Renu Mukherjee “Percent Plans” Undermine Meritocracy in Higher Education They function as a form of indirect affirmative action.

https://www.city-journal.org/article/state-percent-plans-college-admissions-race-affirmative-action

In her 2024 State of the State address, Governor Kathy Hochul announced the “Top 10% Promise.” The policy guarantees New York high school seniors ranked in the top 10 percent of their class direct admission to the State University of New York system.

The initiative, introduced in response to the Supreme Court’s 2023 ban on affirmative action in college admissions, is hardly novel. Since 1996, several states have adopted similar “percent plans”—policies that grant automatic admission to public universities based on class rank rather than test scores—in response to bans on racial preferences. But as I show in a new Manhattan Institute issue brief, these plans often fall short, both in advancing racial diversity and in boosting academic outcomes for the students they aim to help.

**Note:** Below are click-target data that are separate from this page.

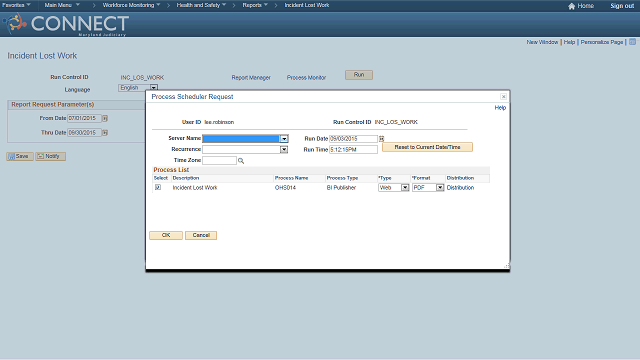Close the Process Scheduler Request dialog
640x360 pixels.
[503, 97]
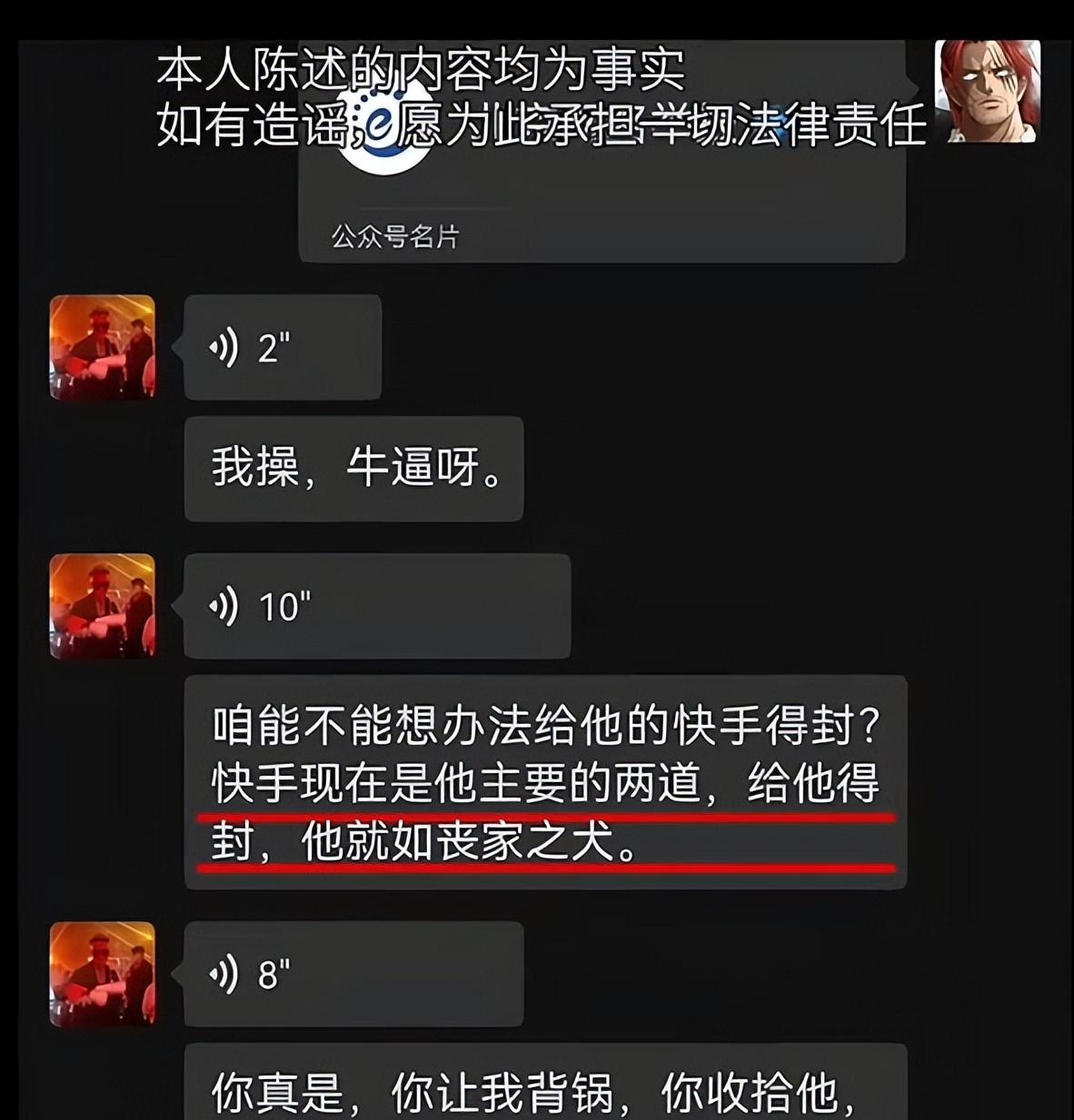Open sender avatar beside the 10" voice message

(x=102, y=606)
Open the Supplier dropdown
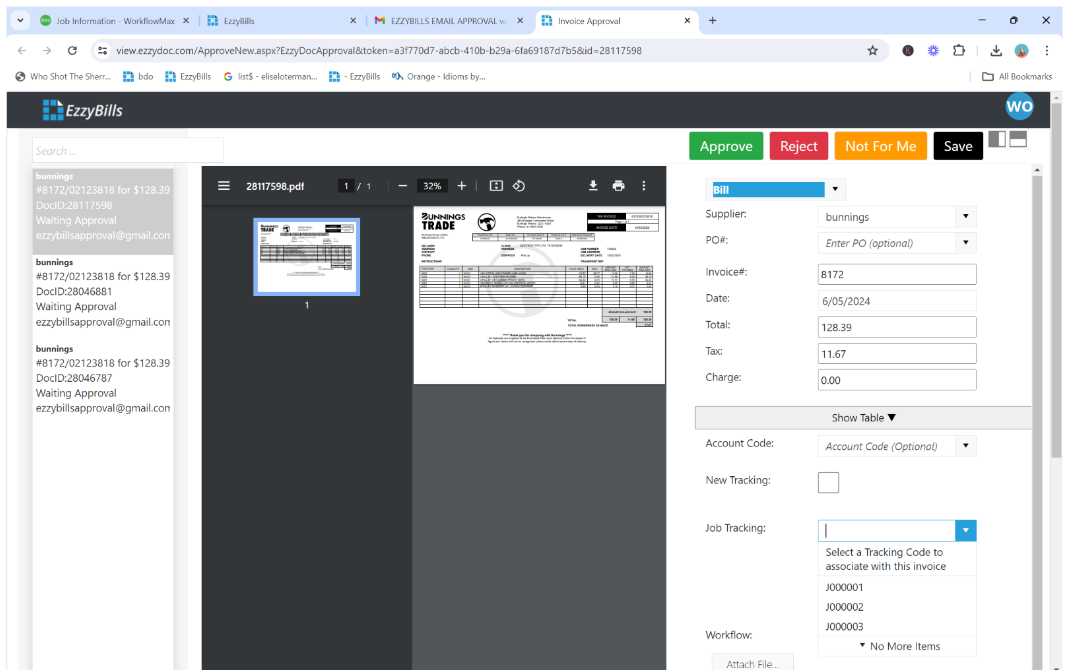Image resolution: width=1087 pixels, height=670 pixels. pos(965,216)
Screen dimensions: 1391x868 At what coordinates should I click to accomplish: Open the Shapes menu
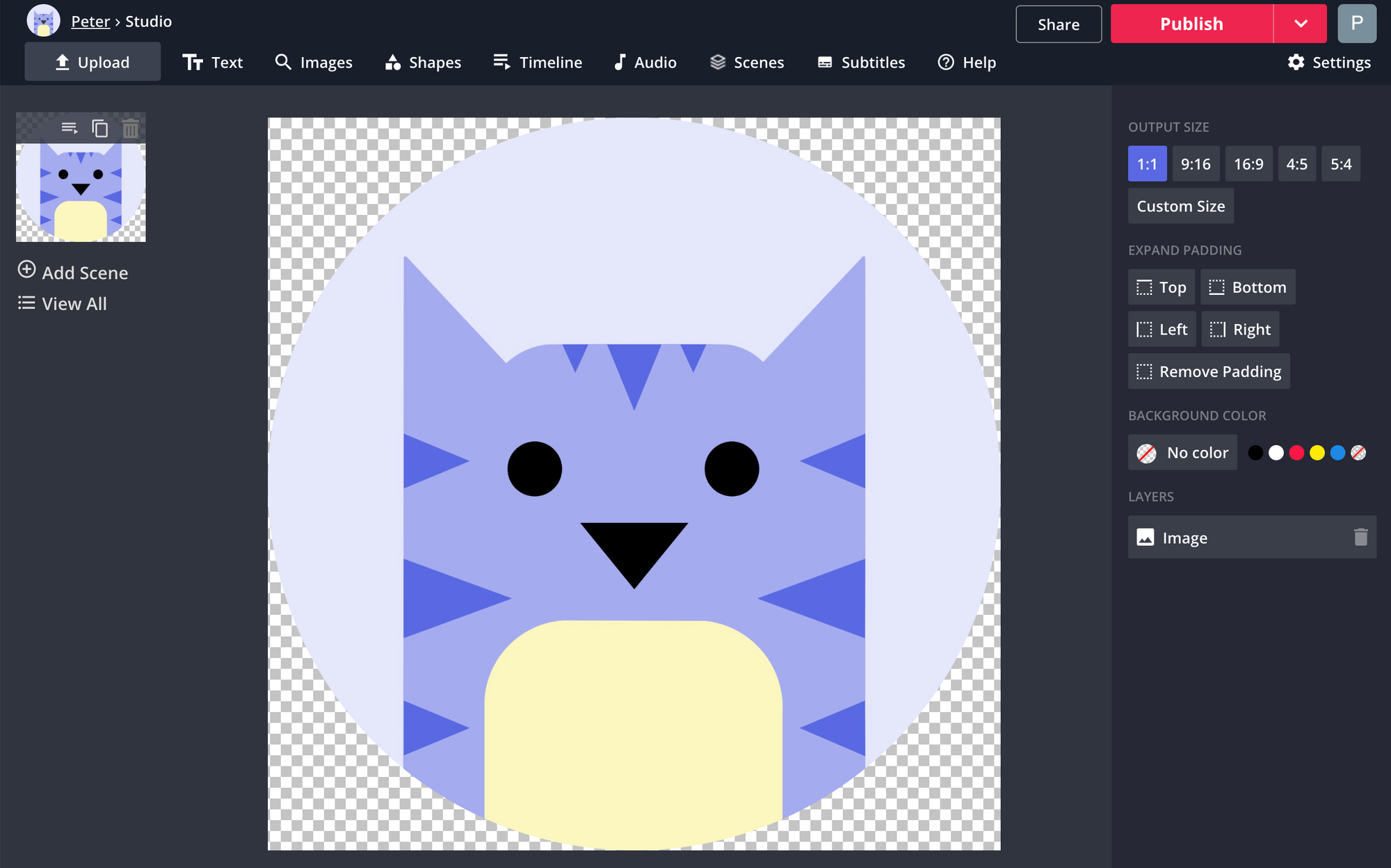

Consider Texas, which pioneered the “percent plan” model. In 1992, a white woman named Cheryl Hopwood was denied admission to the University of Texas School of Law. At the time, the school based admissions primarily on the “Texas Index,” a composite score combining undergraduate GPA and LSAT results. That year, black and Hispanic applicants needed a TI of at least 189 for admission, while white and “non-preferred minority” applicants needed a minimum score of 199. Hopwood, who earned a TI of 199, sued the law school for racial discrimination.

The United States District Court for the Western District of Texas heard the case and sided with the law school. But Hopwood appealed, and in 1996, the Fifth Circuit Court of Appeals reversed the district court’s decision. “The law school presented no compelling justification, under the Fourteenth Amendment or Supreme Court precedent, that allows it to continue to elevate some races over others,” it held. At the time, the Fifth Circuit’s ruling was binding, and it invalidated the use of affirmative action in Texas’s public universities.

Texas Democrats feared that, without racial preferences, the number of black and Hispanic students enrolled in the state university system would plummet. So, led by state representative Irma Rangel, they proposed a supposedly race-neutral alternative to affirmative action: the “Top 10% Plan.” Rangel’s plan guaranteed all Texas seniors ranked in the top 10 percent of their high school class direct admission to the state university of their choice, regardless of race or ethnicity. For this reason, Democratic lawmakers understood the policy to be an alternative to affirmative action.

Then–Governor George W. Bush signed the measure into law in 1997 with bipartisan support. Texas Republicans endorsed the bill in part because, as political scientist Cyril Ghosh noted, percent plans are “strongly in conformity with the ideology of the American Dream. They appear solidly meritocratic and avoid preferential treatment of any kind, whether they are racial preferences or legacies.”

While Texas’s percent plan has received much praise, my issue brief offers reasons for skepticism.

First, despite claims to the contrary, Texas’s top 10 percent plan is not truly race-neutral. By guaranteeing automatic admission to the top decile of graduates from every high school, the policy allows lawmakers to use existing patterns of residential and school segregation to pursue demographic goals. Since many high schools are overwhelmingly composed of a single racial or ethnic group, granting top students from those schools admission to the state university system effectively functions as a form of indirect affirmative action—achieving racial diversity without explicitly using race as a criterion.

Further, students admitted under the measure didn’t outperform their college peers as decisively as one might expect. In the early years after the law’s passage, plan enrollees did post higher freshman-year GPAs, on average, than non-enrollees. But by 2008, the gap between the two groups’ average freshman GPAs had almost disappeared. That’s notable, as many proponents of the plan, including former UT Austin president Larry Faulkner, have argued that top 10 percent enrollees outperform those not admitted through the program.

The larger concern with Texas’s plan is that it relies, as do similar policies in other states, on high school class rank rather than standardized test scores. But decades of research show that SAT scores are a stronger predictor of college performance than GPA alone. Percent plans, in other words, may sacrifice academic rigor for perceived fairness—without delivering clear gains in either.

An academic preprint circulated by the National Bureau of Economic Research earlier this month underscores the point. Analyzing admissions data and academic records from several “Ivy-Plus” institutions between 2017 and 2023, the authors found that, even when controlling for race, ethnicity, and socioeconomic background, students with perfect SAT or ACT scores earned first-year college GPAs that were 11 percent higher, on average, than those of students scoring in the 75th percentile nationally. By contrast, a comparable gap in high school GPA predicted a difference in first-year college GPA of less than 0.1. In short, high school grades were barely predictive—especially when compared with standardized test scores.

Policymakers who care about academic achievement should consider percent plans an unserious solution. They should also acknowledge that such schemes likely violate the Trump administration’s recent Dear Colleague letter, which bars universities from using “non-racial information as a proxy for race.” Instead of following in New York and Texas’s footsteps, other states should ensure that their public universities admit only the most qualified applicants.